____ Data shown

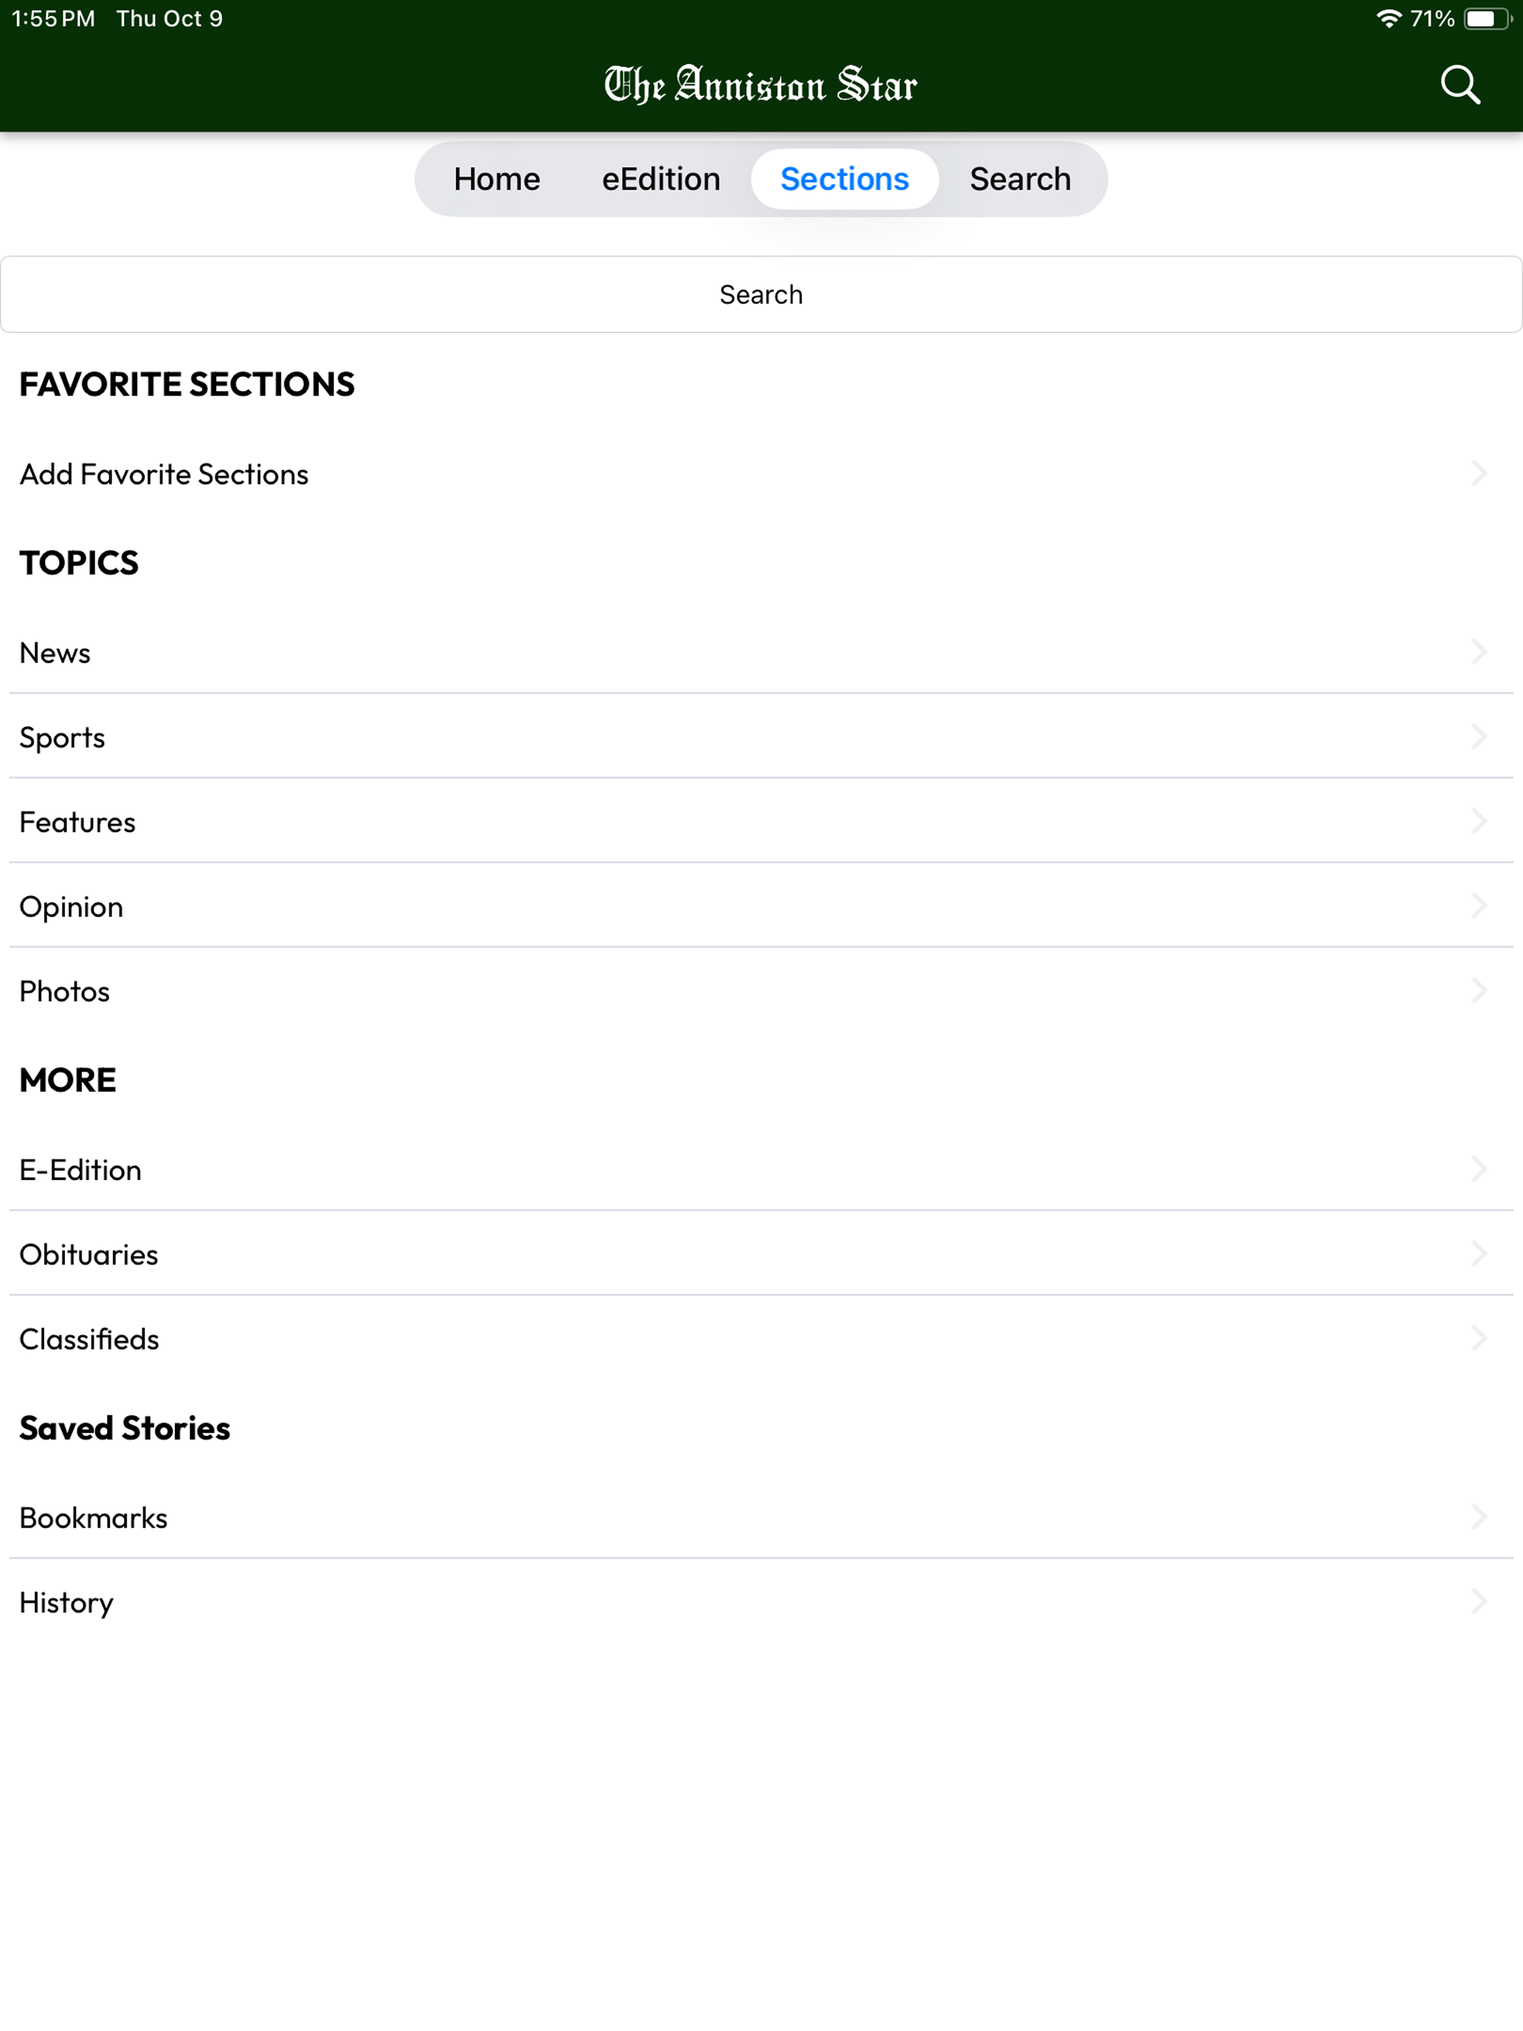The width and height of the screenshot is (1523, 2031).
Task: Tap The Anniston Star logo
Action: click(x=761, y=84)
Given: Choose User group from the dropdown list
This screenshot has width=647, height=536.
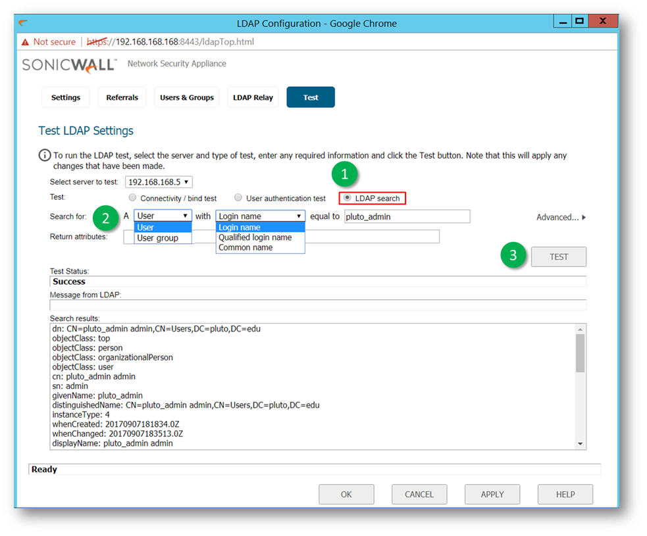Looking at the screenshot, I should point(157,238).
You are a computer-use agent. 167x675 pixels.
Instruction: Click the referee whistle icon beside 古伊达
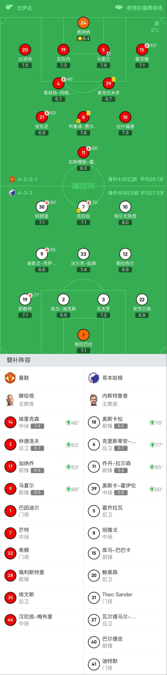coord(9,7)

________

### What you will do
All lines from the one containing "Given: Choose User" through the final line of the records are to be retyped exactly; no other lines and no pictures are to be included.

### Result
Given: Choose User group from the dropdown list
This screenshot has width=647, height=536.
Looking at the screenshot, I should point(157,238).
You are a computer-use agent. 167x675 pixels.
Instruction: Click the referee whistle icon beside 古伊达
coord(9,7)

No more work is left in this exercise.